Laissons de côté la question du non-droit à l'existence d'Européens qui s'interdisent le droit de perpétuer leur civilisation, et revenons à celle du droit contesté d'Israël à l'existence, car c'est bien cette acceptation par les dirigeants israéliens, du moins partiellement, des revendications de leurs ennemis, qui fait que ce débat se fait de plus en plus insistant et exacerbé au sein des autres nations. Et c'est là qu'il est permis de répondre à des gens bienpensants agacés qui nous disent: «Oh, ce n'est pas bientôt fini cette histoire d'Oulpena? Ça va, oublions un peu ça. Ce n'est pas la fin du monde. Il y a des problèmes plus graves. Il ne faut pas oublier que ce quartier contenait en tout trente familles, dont vingt-sept n'étaient que locataires. Et puis il y a eu un accord avec le gouvernement. Les gens sont partis résignés, sans violence, ont eu droit à un super déménagement, et ont été relogés dans des conditions tout à fait décentes.
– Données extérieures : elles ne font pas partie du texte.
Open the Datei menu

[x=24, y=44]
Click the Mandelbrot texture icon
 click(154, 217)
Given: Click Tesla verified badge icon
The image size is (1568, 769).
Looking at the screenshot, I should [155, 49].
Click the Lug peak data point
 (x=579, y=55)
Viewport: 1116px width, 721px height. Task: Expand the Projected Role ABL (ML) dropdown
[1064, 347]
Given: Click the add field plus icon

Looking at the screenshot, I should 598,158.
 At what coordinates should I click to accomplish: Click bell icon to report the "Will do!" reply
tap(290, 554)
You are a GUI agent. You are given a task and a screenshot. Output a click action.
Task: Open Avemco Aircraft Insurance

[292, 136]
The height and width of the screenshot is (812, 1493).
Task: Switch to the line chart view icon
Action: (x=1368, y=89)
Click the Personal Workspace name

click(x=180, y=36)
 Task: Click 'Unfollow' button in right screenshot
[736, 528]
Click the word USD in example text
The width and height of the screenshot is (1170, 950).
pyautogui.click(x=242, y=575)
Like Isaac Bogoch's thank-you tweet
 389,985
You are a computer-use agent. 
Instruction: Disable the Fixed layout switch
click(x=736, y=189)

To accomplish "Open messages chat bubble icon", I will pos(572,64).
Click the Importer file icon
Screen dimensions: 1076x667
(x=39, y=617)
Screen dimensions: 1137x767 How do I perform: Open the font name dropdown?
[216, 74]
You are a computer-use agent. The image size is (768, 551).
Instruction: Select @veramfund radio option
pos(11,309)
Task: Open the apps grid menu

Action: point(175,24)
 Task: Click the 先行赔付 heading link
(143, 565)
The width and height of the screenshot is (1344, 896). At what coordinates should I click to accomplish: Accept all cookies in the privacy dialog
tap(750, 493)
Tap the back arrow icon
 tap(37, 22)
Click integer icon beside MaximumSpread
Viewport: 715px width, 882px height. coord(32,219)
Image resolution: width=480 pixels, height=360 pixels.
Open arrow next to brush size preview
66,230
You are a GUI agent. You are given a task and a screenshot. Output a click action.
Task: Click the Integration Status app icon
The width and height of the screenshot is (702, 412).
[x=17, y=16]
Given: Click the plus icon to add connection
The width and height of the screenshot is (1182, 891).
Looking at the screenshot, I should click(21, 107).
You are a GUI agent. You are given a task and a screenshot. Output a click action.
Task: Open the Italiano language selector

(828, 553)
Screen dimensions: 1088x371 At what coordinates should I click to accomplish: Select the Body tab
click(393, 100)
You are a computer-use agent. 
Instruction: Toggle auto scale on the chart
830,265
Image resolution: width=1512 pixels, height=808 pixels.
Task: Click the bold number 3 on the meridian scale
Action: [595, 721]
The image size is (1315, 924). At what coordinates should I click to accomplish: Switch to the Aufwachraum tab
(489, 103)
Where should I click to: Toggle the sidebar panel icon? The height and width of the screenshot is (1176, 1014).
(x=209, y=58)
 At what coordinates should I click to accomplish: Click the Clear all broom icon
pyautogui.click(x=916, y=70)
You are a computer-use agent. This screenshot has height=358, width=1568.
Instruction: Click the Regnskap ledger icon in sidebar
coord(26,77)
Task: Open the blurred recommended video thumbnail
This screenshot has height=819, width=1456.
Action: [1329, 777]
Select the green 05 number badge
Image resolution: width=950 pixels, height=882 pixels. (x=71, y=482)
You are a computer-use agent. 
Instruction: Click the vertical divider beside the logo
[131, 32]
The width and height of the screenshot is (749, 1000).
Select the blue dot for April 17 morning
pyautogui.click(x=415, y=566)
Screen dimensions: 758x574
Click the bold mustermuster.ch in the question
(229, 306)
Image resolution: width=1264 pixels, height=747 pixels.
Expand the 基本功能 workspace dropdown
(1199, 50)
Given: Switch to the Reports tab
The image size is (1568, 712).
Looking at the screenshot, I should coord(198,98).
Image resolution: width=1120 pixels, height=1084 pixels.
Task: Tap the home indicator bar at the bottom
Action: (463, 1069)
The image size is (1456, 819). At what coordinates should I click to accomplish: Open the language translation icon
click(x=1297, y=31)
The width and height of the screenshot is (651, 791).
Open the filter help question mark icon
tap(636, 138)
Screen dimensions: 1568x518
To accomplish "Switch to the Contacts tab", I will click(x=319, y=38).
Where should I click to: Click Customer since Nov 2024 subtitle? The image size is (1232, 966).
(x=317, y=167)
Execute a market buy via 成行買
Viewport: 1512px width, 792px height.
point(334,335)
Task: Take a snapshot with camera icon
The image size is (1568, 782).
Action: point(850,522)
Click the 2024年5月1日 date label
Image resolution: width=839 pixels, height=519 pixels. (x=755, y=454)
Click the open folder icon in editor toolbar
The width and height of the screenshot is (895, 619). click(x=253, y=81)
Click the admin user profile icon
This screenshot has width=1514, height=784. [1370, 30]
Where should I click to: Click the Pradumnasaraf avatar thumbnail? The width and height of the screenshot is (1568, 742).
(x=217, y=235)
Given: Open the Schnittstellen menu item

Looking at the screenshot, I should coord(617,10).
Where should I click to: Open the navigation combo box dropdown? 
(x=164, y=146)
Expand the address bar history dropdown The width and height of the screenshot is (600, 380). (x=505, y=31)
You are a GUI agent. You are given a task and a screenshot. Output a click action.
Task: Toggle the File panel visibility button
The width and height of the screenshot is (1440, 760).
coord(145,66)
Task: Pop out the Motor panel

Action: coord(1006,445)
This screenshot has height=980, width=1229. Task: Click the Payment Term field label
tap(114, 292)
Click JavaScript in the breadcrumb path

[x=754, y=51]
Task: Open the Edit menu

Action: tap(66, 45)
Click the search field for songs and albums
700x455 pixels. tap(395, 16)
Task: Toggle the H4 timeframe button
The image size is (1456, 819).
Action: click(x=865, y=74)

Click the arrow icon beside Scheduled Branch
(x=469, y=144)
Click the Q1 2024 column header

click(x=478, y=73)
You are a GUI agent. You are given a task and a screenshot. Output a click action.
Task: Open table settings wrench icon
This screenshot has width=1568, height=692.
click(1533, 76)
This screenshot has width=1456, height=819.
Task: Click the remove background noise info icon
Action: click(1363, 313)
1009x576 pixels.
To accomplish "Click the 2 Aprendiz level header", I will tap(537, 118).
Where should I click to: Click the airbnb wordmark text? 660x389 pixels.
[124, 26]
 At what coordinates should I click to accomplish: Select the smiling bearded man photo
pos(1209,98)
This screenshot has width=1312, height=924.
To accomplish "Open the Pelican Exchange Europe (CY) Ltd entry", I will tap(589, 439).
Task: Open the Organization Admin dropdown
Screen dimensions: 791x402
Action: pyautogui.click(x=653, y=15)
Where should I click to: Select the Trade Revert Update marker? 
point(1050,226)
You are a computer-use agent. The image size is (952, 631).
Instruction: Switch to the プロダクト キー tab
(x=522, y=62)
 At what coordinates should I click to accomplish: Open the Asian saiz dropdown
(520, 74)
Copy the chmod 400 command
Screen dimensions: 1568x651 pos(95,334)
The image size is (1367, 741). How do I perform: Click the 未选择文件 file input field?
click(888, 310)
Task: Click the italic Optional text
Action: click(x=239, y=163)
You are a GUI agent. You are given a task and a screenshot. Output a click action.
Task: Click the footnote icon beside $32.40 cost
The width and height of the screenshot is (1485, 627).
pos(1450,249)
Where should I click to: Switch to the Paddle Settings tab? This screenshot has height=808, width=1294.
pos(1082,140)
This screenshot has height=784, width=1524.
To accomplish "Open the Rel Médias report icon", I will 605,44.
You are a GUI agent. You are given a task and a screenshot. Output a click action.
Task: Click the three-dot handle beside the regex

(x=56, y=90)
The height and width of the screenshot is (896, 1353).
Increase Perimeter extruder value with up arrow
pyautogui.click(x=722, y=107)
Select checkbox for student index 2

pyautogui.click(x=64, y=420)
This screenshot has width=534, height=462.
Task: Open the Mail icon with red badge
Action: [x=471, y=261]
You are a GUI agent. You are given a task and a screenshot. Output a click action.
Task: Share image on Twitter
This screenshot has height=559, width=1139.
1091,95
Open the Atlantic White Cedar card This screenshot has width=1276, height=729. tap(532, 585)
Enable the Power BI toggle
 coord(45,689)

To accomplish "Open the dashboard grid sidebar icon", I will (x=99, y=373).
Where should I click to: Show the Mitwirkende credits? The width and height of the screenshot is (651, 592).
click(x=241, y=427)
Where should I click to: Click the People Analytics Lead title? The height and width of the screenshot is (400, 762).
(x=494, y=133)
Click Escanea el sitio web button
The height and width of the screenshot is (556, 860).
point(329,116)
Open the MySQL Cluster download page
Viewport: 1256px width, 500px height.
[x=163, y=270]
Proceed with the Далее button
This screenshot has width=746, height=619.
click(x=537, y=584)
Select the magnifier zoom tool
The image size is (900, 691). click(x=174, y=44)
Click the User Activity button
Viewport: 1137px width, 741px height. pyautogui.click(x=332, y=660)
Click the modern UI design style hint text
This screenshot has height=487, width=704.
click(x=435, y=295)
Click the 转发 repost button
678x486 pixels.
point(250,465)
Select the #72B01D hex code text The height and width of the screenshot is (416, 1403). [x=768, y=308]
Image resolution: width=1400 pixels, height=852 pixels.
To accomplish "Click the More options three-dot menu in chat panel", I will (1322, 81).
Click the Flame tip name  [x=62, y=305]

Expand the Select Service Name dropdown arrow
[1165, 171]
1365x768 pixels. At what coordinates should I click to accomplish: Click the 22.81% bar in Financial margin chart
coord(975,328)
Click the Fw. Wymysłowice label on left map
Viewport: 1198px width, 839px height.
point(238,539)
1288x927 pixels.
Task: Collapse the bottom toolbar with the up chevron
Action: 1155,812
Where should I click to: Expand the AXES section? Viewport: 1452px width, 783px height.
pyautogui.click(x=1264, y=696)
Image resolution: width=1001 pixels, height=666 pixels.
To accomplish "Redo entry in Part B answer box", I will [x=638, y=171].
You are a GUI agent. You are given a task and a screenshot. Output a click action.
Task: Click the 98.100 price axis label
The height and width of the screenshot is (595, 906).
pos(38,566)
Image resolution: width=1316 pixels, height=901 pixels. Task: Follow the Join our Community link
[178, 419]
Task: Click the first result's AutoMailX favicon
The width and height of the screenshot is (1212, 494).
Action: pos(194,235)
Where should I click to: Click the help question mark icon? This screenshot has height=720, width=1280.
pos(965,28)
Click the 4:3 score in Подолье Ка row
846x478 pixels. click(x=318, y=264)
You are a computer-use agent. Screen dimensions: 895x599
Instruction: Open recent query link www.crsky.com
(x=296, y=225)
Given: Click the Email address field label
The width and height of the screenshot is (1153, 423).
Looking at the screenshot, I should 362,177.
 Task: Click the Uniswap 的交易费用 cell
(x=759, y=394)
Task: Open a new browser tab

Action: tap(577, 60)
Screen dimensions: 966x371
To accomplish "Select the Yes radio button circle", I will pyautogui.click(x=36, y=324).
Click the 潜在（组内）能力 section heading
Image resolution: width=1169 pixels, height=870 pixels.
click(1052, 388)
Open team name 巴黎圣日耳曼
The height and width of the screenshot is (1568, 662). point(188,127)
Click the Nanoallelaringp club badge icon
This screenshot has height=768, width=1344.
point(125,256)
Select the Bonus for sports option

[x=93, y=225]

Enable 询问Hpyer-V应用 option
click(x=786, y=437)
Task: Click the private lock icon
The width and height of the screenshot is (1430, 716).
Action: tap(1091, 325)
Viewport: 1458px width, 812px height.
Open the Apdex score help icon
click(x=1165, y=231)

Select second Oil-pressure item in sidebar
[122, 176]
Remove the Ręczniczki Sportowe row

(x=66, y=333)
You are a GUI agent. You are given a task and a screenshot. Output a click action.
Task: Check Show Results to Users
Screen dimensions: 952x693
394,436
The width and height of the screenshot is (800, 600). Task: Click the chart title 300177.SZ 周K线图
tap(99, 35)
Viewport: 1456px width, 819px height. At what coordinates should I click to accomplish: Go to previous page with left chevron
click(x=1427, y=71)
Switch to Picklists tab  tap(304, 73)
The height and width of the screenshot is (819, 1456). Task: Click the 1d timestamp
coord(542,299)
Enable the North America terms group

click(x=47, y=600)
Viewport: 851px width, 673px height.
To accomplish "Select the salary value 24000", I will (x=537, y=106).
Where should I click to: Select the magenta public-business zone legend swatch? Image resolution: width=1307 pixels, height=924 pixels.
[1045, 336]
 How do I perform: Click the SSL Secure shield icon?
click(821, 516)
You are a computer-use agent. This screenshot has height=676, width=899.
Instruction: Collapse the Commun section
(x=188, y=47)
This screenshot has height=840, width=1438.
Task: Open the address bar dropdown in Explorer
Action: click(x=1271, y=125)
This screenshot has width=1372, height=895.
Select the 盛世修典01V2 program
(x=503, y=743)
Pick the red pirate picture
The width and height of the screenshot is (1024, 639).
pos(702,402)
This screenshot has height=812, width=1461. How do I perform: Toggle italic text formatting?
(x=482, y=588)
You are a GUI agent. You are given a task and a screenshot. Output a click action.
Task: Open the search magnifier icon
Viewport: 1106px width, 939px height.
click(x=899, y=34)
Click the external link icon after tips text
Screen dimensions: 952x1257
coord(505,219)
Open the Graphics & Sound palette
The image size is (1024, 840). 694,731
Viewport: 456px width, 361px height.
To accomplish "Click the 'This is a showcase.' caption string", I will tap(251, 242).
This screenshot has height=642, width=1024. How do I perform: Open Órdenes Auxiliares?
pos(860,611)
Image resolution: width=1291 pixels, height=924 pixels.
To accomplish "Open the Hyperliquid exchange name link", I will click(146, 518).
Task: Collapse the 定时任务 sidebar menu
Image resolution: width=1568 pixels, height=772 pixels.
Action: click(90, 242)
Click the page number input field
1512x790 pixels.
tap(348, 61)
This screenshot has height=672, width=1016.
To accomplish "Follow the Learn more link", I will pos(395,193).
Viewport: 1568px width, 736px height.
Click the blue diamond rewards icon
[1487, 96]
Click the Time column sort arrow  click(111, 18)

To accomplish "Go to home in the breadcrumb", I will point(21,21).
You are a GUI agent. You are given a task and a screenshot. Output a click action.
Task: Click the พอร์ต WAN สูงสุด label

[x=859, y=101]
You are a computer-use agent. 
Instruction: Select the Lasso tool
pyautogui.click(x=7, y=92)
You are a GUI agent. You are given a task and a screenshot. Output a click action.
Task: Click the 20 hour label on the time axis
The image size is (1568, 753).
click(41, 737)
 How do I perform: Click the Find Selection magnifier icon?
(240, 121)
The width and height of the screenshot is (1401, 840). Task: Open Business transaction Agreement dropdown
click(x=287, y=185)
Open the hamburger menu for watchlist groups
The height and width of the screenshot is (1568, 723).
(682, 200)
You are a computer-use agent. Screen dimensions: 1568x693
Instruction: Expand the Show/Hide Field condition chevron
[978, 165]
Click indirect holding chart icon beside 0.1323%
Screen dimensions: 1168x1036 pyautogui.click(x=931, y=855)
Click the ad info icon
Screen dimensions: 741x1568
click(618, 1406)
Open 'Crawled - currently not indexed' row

Et encore, en attendant que les maisons démontées soient rebâties, intactes, et de surcroît dans un endroit plus central.»

Si on veut, si on oublie que la plupart des ministres ne se sont laissé convaincre d'accepter ce «déménagement» qu'après avoir été menacés, par le chef du gouvernement, qui a agi en maître absolu, d'être vidés de leurs sièges et de les voir redistribués au parti Kadima. Ce n'est pas par hasard que son tout nouveau chef, Mofaz, homme de main lors de l'expulsion de Gaza, a fait une entrée inopinée dans le gouvernement, bien plus fracassante que sa sortie, celle-ci s'étant produite comme par enchantement à la fin de la polémique sur le sujet. Il comptait bien être récompensé largement avant de voir les ministres en poste renoncer à faire passer la loi sur la défense des dits logements. C'est d'ailleurs la raison pour laquelle il est difficile de fustiger les ministres qui, en s'abstenant de voter en faveur de l'amendement de la loi qui aurait permis aux maisons et aux habitants de ne pas être touchés, ont barré la route à Mofaz. Mais n'oublions pas que dans sa politique d'annihilation de la vocation d'Israël, le Premier ministre n'a pas hésité à nommer et surtout à conserver en tant que ministre de la Défense le chef d'un tout petit parti réunissant en tout cinq députés.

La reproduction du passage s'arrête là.